Graylog receives log data through inputs. Inputs are distinct from index sets (where log information is saved) and streams (which define the indices to which log information is saved). A good way to visualize this relationship is to imagine that the input is a funnel, the streams are (branching) pipes, and index sets are the storage bins at the end of each pipe. An input with no associated stream directs any message it receives to the All Messages stream, which in turn saves those messages to the default index.

Inputs can either be run on all Graylog nodes as global inputs or configured to only run on specific Graylog node(s) as local inputs. Unless you have a specific reason to use a local input, we recommend using global inputs by default. Multiple inputs of the same type can be configured to work side-by-side if you wish to further isolate your log sources. This configuration can be useful when trying to silo log traffic by internal departments. For example, using inputs with a load balancer and a reliable transport method such as TCP can ensure that no log data is lost in transit.

——

Tasks for this exercise =>
[1] Answer these about the Graylog inputs passage:
(a) In the funnel comparison, what do index sets stand for?
(b) Which stream receives messages from an input with no associated stream?
(c) Which kind of input is recommended by default?
[2] Please return everything in the Graylog inputs passage from "Inputs can either" down to "lost in transit.".

——

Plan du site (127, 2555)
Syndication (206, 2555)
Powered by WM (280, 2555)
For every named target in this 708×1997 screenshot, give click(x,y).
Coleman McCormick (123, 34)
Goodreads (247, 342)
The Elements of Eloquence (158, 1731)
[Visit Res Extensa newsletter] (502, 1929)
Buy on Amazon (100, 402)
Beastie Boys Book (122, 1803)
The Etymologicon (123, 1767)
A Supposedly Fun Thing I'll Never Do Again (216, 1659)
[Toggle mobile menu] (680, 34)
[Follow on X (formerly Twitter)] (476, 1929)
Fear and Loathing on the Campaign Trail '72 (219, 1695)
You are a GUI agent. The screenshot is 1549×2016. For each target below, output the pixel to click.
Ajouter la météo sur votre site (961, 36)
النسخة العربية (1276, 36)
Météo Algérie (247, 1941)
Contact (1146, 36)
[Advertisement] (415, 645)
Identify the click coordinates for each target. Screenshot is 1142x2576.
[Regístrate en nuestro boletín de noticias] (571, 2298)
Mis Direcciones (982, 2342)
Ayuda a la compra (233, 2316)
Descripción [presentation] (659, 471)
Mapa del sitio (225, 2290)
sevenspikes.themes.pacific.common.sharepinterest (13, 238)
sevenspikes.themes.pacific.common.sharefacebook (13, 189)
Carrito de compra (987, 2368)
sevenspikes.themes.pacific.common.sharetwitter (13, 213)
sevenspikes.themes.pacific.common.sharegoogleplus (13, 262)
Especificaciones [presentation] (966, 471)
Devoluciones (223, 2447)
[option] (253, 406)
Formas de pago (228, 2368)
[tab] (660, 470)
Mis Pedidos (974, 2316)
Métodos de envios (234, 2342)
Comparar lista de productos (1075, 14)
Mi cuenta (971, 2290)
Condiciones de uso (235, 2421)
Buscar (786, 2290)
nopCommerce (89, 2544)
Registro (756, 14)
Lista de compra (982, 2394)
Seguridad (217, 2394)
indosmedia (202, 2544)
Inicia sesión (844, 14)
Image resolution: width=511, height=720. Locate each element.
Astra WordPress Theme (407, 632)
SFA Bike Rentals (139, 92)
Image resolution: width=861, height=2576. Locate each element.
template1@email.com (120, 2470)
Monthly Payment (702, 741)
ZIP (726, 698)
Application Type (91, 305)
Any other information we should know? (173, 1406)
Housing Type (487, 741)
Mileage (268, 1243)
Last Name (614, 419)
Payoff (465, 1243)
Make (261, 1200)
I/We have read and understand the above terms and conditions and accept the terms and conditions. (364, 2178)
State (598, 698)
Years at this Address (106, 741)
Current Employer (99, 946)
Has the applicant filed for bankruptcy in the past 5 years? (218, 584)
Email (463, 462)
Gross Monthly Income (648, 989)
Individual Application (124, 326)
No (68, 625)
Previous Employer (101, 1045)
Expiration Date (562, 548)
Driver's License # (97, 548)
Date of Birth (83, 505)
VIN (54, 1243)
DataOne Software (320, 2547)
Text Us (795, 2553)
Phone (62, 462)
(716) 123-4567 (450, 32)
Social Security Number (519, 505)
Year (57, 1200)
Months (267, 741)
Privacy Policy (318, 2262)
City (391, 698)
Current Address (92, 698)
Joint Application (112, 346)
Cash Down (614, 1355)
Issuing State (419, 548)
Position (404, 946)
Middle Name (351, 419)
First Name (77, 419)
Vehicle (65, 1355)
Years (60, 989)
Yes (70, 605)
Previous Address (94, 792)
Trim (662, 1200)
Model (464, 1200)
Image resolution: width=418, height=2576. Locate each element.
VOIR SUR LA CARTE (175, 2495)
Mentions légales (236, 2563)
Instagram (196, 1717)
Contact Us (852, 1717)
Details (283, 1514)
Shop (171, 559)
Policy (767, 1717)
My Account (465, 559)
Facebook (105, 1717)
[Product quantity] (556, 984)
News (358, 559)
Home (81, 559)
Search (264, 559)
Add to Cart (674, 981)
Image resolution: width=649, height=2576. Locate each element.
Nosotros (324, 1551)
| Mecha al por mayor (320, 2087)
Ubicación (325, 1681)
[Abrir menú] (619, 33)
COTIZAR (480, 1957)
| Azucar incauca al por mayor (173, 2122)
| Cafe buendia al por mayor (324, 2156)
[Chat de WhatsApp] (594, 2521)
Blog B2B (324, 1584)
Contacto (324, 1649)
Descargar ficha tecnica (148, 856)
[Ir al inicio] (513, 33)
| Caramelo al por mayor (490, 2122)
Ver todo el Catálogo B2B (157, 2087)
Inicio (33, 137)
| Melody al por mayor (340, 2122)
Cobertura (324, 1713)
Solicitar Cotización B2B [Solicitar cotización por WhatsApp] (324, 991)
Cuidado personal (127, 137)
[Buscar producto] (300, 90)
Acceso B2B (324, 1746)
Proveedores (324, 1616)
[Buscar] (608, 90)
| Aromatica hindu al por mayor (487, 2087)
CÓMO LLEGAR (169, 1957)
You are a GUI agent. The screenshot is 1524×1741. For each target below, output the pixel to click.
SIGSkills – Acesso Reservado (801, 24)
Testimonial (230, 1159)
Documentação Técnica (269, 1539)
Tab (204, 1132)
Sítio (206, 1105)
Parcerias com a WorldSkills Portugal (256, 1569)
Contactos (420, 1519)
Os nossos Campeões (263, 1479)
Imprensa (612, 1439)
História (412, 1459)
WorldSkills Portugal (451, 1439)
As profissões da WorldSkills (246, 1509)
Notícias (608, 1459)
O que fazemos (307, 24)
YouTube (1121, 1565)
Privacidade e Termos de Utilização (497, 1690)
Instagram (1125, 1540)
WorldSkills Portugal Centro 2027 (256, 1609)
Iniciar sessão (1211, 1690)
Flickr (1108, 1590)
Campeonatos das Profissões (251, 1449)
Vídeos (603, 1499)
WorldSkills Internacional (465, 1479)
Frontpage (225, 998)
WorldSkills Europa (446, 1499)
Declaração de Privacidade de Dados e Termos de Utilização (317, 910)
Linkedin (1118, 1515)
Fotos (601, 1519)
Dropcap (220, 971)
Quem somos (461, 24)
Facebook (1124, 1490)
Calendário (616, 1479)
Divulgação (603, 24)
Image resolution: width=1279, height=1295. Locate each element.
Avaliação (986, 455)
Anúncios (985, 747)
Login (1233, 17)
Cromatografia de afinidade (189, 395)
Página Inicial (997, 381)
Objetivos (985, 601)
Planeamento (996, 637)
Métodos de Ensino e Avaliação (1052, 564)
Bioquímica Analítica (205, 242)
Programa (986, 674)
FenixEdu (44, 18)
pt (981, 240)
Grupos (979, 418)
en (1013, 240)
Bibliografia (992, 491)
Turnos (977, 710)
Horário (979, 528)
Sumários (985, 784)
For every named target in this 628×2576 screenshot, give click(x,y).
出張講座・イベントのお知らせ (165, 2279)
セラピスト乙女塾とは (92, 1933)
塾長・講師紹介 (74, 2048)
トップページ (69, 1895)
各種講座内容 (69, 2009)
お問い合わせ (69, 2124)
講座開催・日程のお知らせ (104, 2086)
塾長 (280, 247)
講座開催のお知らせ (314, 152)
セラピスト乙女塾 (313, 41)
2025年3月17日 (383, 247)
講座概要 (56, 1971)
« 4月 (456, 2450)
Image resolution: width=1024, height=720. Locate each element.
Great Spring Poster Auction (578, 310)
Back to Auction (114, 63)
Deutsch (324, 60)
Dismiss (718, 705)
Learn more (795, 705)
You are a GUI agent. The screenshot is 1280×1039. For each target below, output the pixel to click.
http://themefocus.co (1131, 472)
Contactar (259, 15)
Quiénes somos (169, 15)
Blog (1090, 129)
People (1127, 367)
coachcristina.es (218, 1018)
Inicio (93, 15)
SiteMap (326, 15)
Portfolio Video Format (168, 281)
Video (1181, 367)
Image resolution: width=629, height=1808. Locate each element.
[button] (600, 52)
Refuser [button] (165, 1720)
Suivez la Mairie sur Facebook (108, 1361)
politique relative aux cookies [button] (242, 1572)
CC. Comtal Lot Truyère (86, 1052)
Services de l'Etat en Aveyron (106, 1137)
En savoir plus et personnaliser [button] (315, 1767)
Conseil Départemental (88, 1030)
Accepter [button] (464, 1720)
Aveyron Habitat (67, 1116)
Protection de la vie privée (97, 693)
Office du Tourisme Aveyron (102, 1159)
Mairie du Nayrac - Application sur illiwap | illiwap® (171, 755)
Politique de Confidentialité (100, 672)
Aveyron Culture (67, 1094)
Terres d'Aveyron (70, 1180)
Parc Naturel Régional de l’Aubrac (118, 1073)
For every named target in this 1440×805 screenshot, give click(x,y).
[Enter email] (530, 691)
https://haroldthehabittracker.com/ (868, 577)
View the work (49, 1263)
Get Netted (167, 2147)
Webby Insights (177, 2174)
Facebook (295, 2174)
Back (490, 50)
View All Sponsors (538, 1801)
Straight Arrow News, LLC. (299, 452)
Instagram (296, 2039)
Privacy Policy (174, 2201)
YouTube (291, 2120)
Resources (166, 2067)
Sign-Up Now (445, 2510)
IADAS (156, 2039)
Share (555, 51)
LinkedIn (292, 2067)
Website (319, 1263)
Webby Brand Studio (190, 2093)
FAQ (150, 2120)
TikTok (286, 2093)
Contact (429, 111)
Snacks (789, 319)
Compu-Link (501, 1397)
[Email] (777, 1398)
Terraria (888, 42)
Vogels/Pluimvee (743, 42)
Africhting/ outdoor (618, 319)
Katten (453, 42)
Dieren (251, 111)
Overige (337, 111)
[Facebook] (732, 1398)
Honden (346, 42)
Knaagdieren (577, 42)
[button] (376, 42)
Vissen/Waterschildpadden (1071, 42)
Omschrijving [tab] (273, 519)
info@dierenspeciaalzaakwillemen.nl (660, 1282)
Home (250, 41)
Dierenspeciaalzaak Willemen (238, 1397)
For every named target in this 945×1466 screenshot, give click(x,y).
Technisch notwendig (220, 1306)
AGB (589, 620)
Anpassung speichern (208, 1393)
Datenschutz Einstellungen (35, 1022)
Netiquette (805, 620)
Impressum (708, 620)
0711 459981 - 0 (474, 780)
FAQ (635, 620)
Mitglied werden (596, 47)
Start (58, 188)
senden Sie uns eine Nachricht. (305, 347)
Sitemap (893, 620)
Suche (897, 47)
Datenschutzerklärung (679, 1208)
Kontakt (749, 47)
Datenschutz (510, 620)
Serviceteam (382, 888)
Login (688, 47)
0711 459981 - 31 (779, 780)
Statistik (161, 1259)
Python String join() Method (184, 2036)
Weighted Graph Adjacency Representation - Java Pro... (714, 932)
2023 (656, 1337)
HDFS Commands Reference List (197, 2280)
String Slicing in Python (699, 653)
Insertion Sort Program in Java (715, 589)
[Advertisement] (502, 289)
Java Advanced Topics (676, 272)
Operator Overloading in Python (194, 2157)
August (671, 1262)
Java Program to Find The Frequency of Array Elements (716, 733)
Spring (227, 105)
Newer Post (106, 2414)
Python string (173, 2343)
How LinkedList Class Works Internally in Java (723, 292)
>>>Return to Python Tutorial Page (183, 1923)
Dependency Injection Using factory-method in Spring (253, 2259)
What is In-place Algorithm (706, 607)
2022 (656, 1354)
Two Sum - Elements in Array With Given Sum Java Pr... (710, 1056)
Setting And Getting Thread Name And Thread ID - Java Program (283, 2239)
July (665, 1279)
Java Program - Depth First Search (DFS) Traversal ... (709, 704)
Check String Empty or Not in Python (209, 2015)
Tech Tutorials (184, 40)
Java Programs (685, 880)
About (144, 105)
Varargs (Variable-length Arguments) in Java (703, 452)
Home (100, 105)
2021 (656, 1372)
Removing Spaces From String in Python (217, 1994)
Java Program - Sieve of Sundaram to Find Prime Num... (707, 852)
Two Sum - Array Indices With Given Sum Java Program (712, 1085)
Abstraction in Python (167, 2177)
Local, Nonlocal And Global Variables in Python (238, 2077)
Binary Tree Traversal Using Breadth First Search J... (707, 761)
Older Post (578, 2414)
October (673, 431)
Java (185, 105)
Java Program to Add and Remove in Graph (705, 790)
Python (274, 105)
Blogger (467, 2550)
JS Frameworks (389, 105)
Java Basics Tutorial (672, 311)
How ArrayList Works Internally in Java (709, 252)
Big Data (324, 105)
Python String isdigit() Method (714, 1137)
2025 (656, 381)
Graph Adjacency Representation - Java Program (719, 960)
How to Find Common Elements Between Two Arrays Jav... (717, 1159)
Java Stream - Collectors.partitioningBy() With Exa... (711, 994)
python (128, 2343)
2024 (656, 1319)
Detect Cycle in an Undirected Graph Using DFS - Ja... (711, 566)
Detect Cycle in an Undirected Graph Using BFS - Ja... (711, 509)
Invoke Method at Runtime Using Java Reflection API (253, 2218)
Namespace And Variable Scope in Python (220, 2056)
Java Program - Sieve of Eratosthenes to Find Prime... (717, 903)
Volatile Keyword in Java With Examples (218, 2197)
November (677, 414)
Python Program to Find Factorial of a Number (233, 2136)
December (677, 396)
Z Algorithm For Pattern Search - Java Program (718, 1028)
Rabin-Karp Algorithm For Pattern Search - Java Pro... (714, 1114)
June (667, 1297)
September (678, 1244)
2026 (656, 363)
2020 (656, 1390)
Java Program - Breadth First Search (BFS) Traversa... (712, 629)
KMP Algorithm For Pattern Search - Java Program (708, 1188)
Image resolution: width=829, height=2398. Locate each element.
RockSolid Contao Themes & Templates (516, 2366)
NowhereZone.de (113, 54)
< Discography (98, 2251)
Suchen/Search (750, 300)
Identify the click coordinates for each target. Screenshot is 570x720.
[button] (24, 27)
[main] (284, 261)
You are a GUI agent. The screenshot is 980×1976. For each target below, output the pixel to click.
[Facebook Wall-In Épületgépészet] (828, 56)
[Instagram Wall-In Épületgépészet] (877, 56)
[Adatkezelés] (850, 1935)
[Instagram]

——

Solved problems =>
[1]
(a) The storage bins at the end of each pipe.
(b) The All Messages stream.
(c) Global inputs.

[2]
Inputs can either be run on all Graylog nodes as global inputs or configured to only run on specific Graylog node(s) as local inputs. Unless you have a specific reason to use a local input, we recommend using global inputs by default. Multiple inputs of the same type can be configured to work side-by-side if you wish to further isolate your log sources. This configuration can be useful when trying to silo log traffic by internal departments. For example, using inputs with a load balancer and a reliable transport method such as TCP can ensure that no log data is lost in transit.